За десять минут до звонка в класс вбежала Волошина. Она, похоже, была в ярости или каком-то потрясении. На щеках выступили легкие красные разводы, в глазах застал блеск.
– Где Иванов? – быстро спросила она.
Никто не знал. В класса повисла тишина.
– Аметистова, где Иванов? – повторила она.
– Болен… – Ирка подпрыгнула с парты.
– Болен? – Волошина посмотрела на Ирку, прищурив глаза. – Болен?
– А что случилось? – в голосе Насти ясно слышалось волнение. – Мог ведь Мишка и заболеть.
– Заболеть? – казалось, Волошина еле сдерживала себя. – А что случилось – не твое дело, Майорова.
Стоя возле двери в темном платье, она почему-то напоминала крупную черную птицу.
– Надо лучше следить за дисциплиной, Аметистова, – бросила она.
Мы понятия не имели, что произошло.

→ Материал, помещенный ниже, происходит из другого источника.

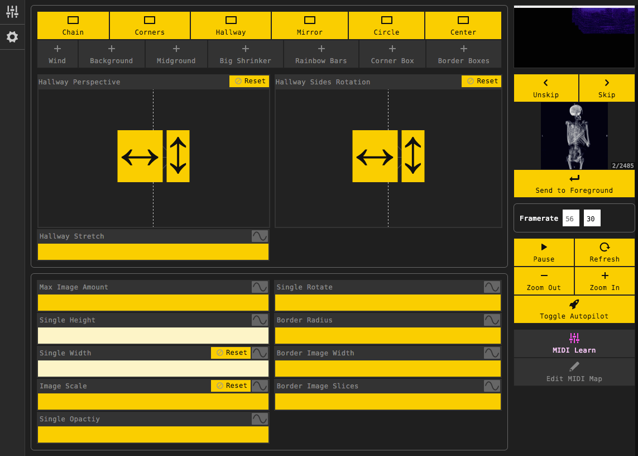Activate MIDI Learn mode
638x456 pixels.
pyautogui.click(x=574, y=344)
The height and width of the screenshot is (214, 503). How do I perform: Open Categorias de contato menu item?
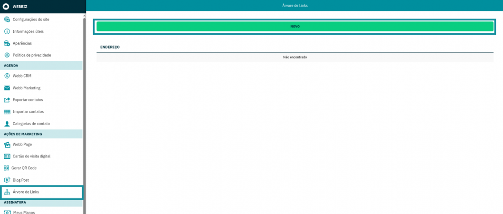coord(31,124)
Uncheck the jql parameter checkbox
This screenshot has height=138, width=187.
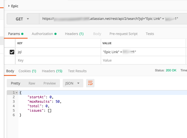12,52
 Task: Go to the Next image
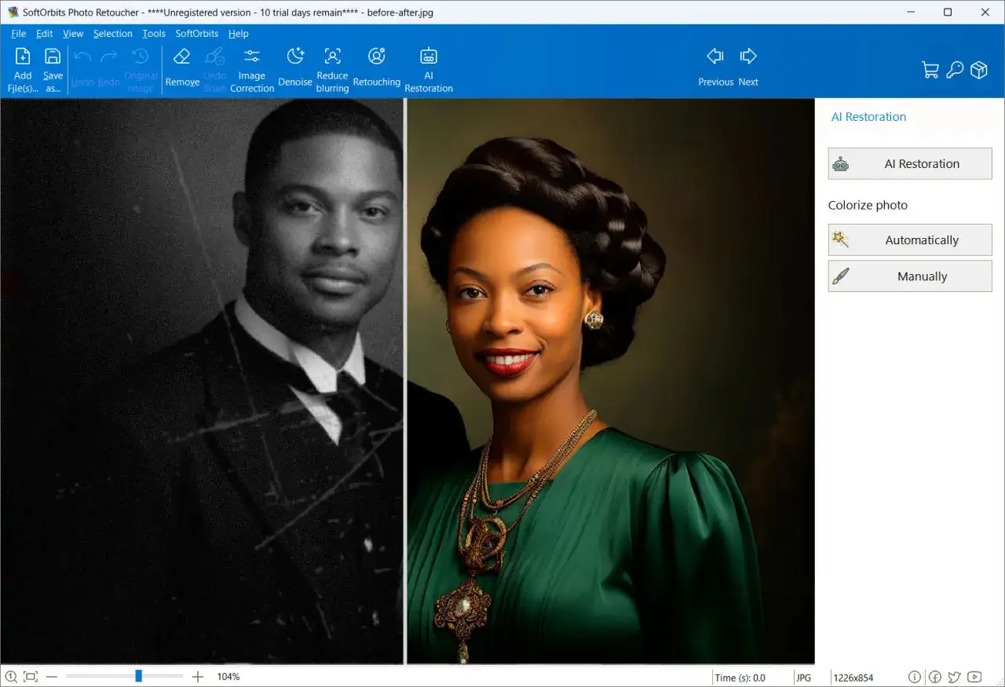(748, 67)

Викусик что-то шепнула Ленке, и та кивнула. Даже Женька опустил голову, словно понимая, что произошло нечто невероятное. Настя смотрела на доску, бледная и напряженная. Наконец, едва прозвенел звонок и Антон с Иркой пулей высочили из класса. Мы не говорили ни о чём, и смотрели вокруг.
– Похоже, что-то серьезное, – вздохнула Маша.

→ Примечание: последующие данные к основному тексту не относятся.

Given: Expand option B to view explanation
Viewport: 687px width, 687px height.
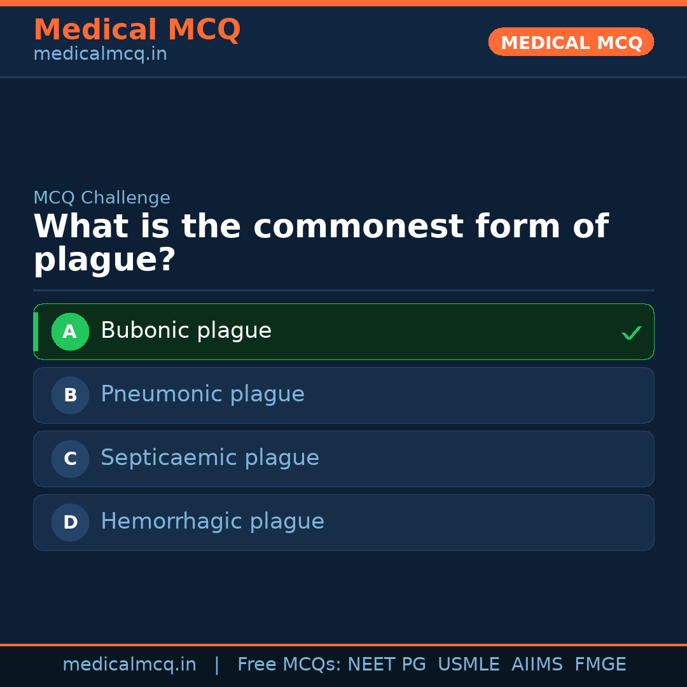Looking at the screenshot, I should click(x=344, y=395).
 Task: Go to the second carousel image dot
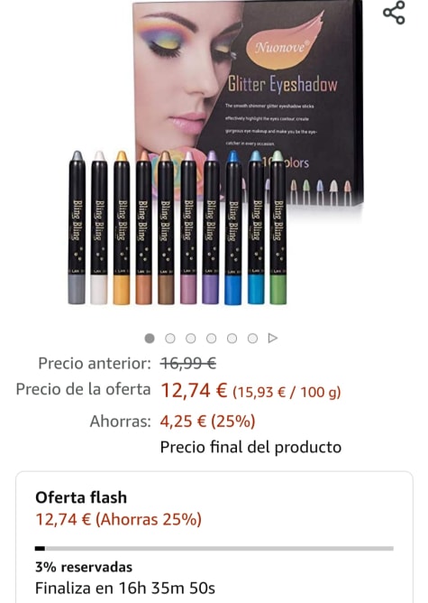(x=170, y=338)
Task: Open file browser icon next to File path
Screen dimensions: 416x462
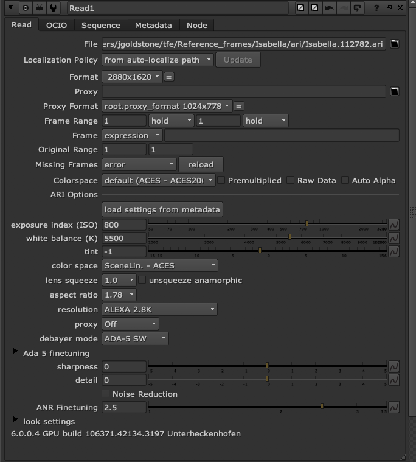Action: pyautogui.click(x=394, y=44)
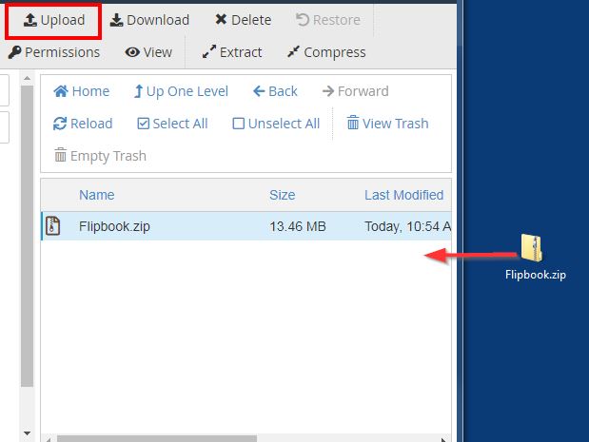Click the Download toolbar button

(x=148, y=20)
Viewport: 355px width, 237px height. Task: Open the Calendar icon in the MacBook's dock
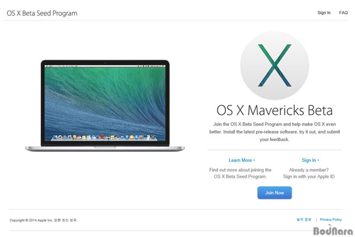[x=79, y=137]
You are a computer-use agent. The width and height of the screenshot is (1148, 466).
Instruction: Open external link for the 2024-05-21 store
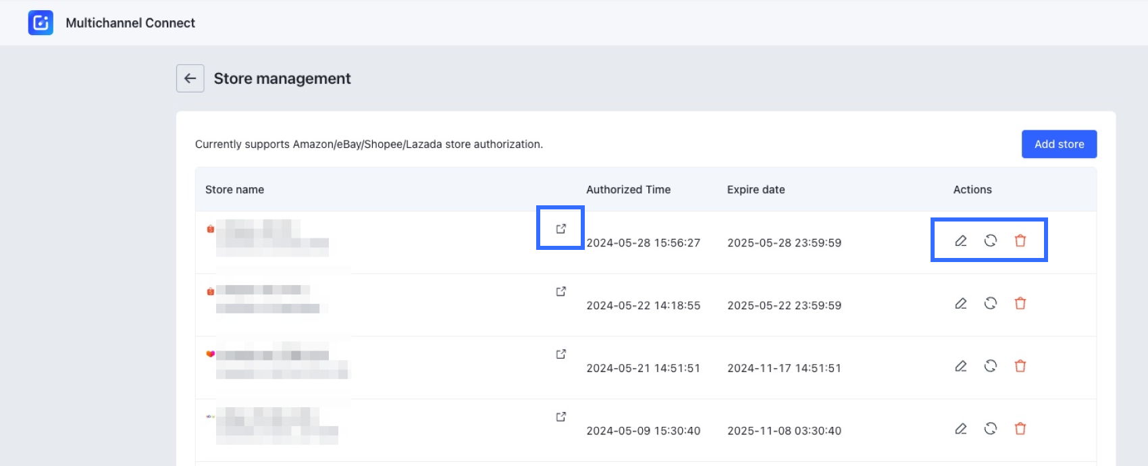pos(560,355)
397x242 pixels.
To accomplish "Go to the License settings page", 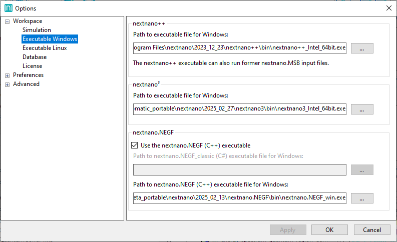I will [x=33, y=66].
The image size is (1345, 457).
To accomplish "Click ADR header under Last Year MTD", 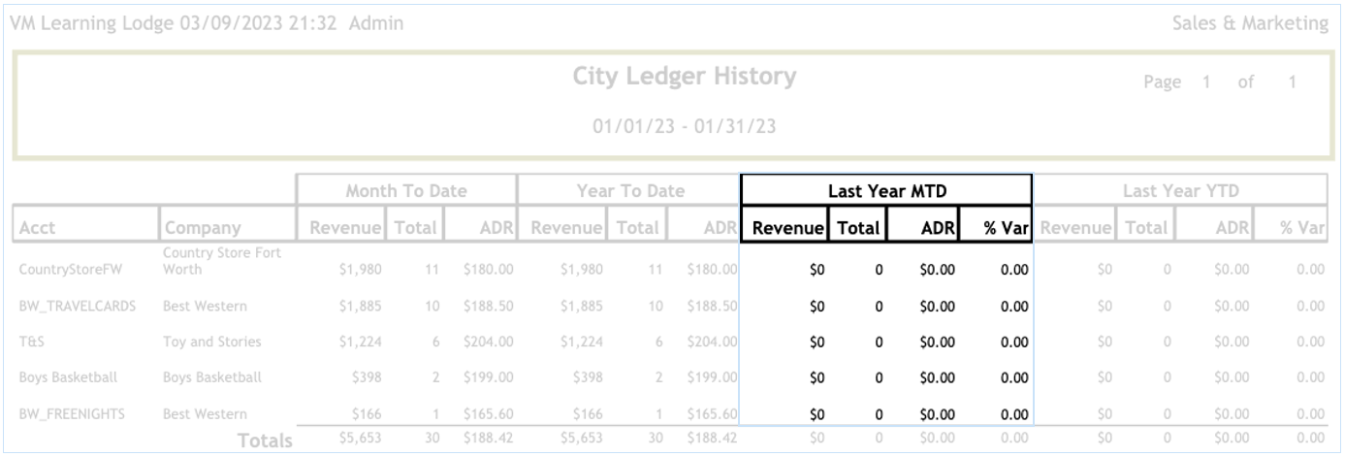I will click(x=935, y=228).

– Волошина в таком гневе, – задумчиво протянул Влад. – Может, прознали о взглядах его родителей.
– Но не виноват же в этом Мишка! – быстро заявила Настя. – И если это так…то как Волошина не поймет одного? – было видно, что данное предположение изумляло и волновало ее, волновало достаточно сильно. – Каждый человек любит своих родителей, кем бы они ни были!
– Ты это ей объясни, – покачала Лена белокурой головой. – Плюс она недолюбливает Мишку уже очень давно. И…ничего еще не ясно.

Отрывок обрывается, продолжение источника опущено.